The two judges talk about their plan to free Erzincan Chief Public Prosecutor İlhan Cihaner, Col. Dursun Çiçek and several others on trial for being involved in a criminal deep-state gang. In the recording, one judge tells another that he will become the head of the Supreme Court of Appeals if he ensures that the two cases against Cihaner and Çiçek are merged and that they are freed from prison. They label some members of the Supreme Court of Appeals as “cowards” for not acting to save Cihaner.The newly revealed voice recordings provide yet more evidence for the Turkish people of the contradictions that prevail among the state bureaucracy; how inconsistently the judiciary deals with different groups and the reasons for that inconsistency. These events show once more that in a situation of lawlessness it is hard for any administration to pursue successful judicial reform. No judicial reform with such officials in place could establish an independent and effective judiciary.
During the latest debates on constitutional amendments there appeared a real chance that, due to the opportunities brought about the social and political movements and changes in social settings, judicial reform will succeed. If not a fully independent, at least an effective judiciary is a reasonable expectation for 21st century Turkey.
This has not come to pass so far for many reasons -- previous military interventions and constitutions drafted under military tutelage changed administrations but not the relationship between the state, civil society and individual. Due to political dilemmas in subsequent periods and some politicians’ lust for power and eye for short-term gains, the reform-minded have not been able to reach the goals they set for themselves. This was not because governments did not want to carry through on their promises, but because of structural problems and obstacles installed after each military intervention. Judicial reforms became piecemeal, producing an ineffective and partial judiciary. Reforms did not amount to positive action for rights and freedoms, consolidating civil society, but were organized and interpreted in such a way as to protect the interests of powerful actors taking advantage of the political process. Public and academic discussions of the judicial process and the execution of parliamentary decrees or amendments in Turkey often touch on the problem of “double sovereignty” and the dualities of the republican elitists vs. reformists, Kemalists vs. religiously conservative, secularists vs. religious. But the dilemmas of judicial reform which are central to the discussion attract no serious or formal consideration by the bureaucratic judiciary and their friends in the media.
Yet the complexities and contradictions of incremental and systemic reform must be confronted. For example, reform-minded civil society groups, academics and journalists have drawn attention to the lack of finality in the litigation process, and the resulting weakness of incentives to settle. In addition, ethics training for judges will do little to obviate underlying motivations for receipt or solicitation of bribes and promotion in a corrupt system, as is discussed by the two judges in the voice recording. The appointment of a few new judges to the Supreme Board of Judges and Prosecutors (HSYK) and other courts will do little to alter the corporatist culture of a career judiciary.
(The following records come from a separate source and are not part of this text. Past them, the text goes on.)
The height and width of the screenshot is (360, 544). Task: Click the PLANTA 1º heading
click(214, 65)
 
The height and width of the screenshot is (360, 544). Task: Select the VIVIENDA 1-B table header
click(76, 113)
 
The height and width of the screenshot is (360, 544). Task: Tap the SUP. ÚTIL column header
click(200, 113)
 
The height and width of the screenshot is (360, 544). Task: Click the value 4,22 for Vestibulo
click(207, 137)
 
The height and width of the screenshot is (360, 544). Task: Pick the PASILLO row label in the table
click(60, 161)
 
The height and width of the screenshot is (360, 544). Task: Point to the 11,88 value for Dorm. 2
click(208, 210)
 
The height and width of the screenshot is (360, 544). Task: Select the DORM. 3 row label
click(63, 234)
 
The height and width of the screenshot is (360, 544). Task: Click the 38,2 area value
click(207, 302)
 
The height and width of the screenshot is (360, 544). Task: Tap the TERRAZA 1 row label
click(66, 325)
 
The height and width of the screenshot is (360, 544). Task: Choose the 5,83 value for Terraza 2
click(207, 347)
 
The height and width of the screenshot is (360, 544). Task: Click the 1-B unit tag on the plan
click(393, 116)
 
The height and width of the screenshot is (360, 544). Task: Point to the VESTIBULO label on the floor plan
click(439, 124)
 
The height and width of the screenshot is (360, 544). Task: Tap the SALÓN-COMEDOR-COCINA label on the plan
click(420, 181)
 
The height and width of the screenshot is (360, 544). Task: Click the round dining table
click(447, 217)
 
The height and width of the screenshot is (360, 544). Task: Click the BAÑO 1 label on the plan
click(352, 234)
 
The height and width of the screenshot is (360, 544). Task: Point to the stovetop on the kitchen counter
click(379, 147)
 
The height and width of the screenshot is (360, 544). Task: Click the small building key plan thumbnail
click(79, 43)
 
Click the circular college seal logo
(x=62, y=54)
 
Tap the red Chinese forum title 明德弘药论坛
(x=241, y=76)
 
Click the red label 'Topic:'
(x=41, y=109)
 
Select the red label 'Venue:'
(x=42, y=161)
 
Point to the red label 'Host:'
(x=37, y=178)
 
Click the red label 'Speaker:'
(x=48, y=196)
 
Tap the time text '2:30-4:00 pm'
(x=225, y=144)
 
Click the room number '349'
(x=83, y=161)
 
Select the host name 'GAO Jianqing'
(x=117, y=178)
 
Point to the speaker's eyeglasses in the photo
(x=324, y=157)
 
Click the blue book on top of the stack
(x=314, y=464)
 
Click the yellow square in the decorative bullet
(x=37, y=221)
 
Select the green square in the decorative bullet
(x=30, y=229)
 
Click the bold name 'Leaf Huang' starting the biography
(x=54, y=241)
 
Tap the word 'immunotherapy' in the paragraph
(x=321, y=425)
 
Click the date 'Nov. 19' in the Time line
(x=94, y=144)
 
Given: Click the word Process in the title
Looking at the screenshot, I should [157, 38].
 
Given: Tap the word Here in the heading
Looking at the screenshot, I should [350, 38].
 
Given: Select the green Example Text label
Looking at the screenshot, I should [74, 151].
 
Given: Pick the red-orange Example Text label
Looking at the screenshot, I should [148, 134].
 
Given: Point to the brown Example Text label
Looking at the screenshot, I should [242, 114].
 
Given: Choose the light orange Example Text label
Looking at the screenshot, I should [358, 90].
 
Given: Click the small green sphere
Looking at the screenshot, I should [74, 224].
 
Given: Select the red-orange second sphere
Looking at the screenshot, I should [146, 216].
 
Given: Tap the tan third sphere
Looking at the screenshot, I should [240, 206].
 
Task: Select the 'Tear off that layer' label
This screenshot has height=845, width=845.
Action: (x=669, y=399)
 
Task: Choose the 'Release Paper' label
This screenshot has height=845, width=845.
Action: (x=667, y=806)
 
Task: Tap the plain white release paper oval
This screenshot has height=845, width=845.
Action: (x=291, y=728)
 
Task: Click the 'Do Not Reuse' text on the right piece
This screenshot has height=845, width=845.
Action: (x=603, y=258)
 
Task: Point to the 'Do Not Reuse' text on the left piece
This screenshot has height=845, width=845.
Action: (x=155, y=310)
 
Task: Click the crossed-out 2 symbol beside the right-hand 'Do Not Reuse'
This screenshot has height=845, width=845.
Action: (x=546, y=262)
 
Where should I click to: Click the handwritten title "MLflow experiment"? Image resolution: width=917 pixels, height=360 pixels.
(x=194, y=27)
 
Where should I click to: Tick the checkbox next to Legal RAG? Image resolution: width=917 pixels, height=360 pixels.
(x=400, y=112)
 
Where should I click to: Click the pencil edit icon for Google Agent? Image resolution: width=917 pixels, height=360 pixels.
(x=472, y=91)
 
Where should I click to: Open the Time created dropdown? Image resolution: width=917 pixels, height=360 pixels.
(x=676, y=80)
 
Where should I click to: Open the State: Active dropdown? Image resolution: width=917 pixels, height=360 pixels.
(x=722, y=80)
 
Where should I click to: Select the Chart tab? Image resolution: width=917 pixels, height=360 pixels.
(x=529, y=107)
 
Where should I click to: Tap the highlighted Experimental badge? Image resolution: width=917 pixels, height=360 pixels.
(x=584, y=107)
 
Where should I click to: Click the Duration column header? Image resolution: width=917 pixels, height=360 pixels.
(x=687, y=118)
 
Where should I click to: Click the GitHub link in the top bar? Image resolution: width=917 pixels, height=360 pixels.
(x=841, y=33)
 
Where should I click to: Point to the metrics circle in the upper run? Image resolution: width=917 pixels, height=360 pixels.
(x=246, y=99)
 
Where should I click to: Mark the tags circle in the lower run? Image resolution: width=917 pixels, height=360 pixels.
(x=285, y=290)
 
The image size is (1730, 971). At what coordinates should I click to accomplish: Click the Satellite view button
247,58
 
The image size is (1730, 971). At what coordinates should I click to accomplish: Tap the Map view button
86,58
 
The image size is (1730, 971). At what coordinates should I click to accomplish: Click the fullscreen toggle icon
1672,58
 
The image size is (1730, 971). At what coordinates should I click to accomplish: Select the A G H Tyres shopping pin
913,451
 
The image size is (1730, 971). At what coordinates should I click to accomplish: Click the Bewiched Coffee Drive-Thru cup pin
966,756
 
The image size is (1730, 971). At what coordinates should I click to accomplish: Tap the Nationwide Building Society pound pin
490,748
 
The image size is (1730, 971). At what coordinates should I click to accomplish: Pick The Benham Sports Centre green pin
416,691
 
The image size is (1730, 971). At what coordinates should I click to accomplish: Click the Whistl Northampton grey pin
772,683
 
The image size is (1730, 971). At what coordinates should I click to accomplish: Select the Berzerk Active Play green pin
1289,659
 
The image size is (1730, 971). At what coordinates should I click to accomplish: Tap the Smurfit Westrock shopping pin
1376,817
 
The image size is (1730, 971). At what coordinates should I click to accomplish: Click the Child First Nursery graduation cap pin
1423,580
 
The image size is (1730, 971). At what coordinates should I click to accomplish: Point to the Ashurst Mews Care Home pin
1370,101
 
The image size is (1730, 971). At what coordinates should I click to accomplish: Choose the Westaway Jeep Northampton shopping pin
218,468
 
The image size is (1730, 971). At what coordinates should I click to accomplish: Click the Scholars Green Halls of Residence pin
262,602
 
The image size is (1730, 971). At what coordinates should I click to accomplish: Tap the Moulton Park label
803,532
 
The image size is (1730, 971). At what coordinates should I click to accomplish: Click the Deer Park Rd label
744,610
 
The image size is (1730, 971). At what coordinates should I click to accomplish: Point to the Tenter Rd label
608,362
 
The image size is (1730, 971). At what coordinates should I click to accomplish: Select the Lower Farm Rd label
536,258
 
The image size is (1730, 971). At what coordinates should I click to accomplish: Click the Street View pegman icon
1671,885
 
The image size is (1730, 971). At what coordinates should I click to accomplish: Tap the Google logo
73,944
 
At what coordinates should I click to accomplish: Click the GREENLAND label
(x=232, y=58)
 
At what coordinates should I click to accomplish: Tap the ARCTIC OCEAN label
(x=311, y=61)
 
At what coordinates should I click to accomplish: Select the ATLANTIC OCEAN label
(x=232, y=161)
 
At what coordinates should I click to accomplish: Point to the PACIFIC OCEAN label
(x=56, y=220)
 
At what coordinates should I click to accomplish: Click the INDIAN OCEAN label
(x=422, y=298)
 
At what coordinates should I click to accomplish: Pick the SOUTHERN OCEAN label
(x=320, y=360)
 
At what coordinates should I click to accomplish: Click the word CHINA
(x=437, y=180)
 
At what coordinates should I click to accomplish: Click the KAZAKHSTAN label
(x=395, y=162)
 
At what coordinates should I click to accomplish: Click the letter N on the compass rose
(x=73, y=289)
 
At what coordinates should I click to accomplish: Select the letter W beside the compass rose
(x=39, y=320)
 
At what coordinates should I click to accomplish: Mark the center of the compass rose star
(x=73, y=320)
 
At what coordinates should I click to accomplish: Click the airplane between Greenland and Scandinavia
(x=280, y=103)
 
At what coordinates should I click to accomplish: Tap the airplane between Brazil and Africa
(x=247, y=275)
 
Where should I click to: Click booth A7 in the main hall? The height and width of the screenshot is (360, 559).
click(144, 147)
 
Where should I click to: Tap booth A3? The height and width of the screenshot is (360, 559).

Currently, our legal system in Turkey lags far behind developments in the global arena in technical standardization, professional rule production, human rights, intra-organizational regulation in multinational enterprises, contracting, arbitration, and legal pluralism. These legal frameworks have worldwide validity independent of the law of nation-states. But the Turkish judiciary, in the grasp of ideological and power-hungry judges and prosecutors, as we have just witnessed, has blithely ignored the consequences of globalization in the legal and judicial arenas.
Reform will involve considerable investment of money, time, social capital and non-partisan political efforts to increase the efficiency, accountability and independence of the judiciary, at least to the level of the developed democracies of the EU or other developed democracies of the industrialized world. Legal NGOs and local, national, and international legal institutions of legal professionals must be encouraged to contribute to discussions and amendment of legal practice. In addition, there needs to be adequate study of why and how judges and prosecutors’ sense of justice becomes ideological and how this can be avoided, and of how judicial corruption and the disenchantment of the masses with the judiciary can be prevented. The current effective immunity of high-level officials must be removed so that any irregularities open the way to suspension and early retirement or even due punishment. Society needs to be organized in accord with individual rights, majority rule, and the rule of law. The rule of law must be a true guide rather than a mere hindrance, illusion or myth.